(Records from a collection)
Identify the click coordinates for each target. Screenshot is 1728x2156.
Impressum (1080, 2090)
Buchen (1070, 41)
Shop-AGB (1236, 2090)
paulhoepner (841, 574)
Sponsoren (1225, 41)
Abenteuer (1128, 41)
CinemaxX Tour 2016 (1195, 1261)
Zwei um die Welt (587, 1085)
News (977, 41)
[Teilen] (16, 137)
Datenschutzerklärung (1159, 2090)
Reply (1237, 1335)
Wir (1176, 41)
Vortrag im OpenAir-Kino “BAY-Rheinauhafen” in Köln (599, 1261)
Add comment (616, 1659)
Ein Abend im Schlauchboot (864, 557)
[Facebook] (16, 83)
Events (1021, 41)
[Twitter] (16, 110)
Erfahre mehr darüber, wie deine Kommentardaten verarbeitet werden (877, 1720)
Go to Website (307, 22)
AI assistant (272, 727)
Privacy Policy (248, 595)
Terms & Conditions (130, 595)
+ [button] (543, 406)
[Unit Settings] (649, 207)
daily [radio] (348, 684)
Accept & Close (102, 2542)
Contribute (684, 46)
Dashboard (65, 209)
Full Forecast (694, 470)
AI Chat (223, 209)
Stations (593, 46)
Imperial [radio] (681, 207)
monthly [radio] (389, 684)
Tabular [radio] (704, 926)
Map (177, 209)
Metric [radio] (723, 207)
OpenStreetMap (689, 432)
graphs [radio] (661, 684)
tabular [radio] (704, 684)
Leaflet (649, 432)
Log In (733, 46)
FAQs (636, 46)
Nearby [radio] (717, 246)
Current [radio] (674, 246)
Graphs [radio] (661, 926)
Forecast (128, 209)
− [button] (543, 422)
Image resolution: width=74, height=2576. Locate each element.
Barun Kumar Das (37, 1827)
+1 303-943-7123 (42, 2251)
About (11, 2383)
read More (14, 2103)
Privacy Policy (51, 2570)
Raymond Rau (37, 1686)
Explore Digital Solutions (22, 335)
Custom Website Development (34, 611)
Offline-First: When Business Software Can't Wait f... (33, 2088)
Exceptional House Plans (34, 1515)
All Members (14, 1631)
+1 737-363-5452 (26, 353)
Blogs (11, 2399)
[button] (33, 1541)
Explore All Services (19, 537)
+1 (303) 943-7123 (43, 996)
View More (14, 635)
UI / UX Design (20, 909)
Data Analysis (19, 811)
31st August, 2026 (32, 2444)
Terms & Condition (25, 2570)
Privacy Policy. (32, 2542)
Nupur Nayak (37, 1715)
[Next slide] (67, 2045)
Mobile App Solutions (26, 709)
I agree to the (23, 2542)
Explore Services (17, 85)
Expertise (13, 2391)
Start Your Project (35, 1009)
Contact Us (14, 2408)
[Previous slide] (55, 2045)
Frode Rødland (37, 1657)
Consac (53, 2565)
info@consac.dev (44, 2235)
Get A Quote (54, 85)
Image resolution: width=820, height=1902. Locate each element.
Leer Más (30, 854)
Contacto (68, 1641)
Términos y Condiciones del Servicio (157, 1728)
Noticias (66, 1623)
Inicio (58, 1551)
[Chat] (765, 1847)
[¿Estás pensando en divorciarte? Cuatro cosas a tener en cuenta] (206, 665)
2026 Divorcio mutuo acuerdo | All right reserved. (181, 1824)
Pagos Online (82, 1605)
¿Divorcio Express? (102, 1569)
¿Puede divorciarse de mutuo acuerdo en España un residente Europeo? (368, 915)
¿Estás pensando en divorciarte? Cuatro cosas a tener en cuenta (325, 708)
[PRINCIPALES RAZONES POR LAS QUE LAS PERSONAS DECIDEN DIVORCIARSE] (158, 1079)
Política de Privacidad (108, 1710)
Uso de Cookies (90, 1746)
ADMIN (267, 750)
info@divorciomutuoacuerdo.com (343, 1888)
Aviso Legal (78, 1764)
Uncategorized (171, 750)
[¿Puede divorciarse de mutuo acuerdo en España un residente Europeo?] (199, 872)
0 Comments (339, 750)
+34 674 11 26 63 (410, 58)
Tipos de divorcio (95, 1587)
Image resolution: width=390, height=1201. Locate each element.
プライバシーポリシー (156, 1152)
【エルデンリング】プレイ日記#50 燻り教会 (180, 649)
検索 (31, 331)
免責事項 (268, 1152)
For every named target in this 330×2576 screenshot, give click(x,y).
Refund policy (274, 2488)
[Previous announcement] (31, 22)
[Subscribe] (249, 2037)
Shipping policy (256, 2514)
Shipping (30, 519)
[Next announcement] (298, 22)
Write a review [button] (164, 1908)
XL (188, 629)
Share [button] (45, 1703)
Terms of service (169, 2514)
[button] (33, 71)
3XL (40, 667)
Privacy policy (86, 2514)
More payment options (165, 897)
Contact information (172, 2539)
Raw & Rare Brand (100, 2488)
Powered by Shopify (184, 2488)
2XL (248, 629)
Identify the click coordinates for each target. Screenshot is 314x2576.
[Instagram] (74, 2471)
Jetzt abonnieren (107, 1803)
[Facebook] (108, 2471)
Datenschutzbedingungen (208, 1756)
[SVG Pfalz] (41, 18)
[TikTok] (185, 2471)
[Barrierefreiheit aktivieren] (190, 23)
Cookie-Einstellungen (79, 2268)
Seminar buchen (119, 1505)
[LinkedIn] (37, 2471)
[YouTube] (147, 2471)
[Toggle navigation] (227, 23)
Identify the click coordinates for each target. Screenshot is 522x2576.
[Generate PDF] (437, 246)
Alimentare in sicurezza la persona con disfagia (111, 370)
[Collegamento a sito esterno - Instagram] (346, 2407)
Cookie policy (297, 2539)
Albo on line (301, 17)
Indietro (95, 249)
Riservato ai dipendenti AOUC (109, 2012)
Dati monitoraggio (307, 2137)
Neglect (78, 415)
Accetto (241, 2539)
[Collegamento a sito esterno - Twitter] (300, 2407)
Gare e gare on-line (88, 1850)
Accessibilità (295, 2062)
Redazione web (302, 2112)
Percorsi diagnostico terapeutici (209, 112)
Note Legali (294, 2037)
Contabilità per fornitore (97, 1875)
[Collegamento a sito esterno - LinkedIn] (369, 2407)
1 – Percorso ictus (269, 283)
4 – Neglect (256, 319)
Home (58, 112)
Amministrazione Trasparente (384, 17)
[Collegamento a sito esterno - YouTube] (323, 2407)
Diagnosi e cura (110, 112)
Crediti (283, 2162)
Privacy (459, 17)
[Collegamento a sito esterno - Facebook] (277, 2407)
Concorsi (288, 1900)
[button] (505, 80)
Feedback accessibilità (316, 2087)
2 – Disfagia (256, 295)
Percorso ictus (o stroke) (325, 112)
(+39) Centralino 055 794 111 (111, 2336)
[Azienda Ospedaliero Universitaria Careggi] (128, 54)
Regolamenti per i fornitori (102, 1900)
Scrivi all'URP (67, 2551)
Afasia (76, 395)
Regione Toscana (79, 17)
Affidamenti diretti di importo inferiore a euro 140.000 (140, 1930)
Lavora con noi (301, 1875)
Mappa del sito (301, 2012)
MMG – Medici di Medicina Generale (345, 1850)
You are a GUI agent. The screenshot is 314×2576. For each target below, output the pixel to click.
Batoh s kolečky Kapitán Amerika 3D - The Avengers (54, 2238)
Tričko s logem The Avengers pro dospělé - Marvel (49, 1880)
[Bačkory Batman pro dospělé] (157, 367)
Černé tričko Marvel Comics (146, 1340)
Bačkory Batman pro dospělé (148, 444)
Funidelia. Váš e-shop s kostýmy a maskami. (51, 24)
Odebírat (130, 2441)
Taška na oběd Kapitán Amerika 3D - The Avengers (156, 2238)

What you need to do :: Reproduce each line of the entries in which the word "España" is found.

Result of the task ::
¿Puede divorciarse de mutuo acuerdo en España un residente Europeo? (368, 915)
[¿Puede divorciarse de mutuo acuerdo en España un residente Europeo?] (199, 872)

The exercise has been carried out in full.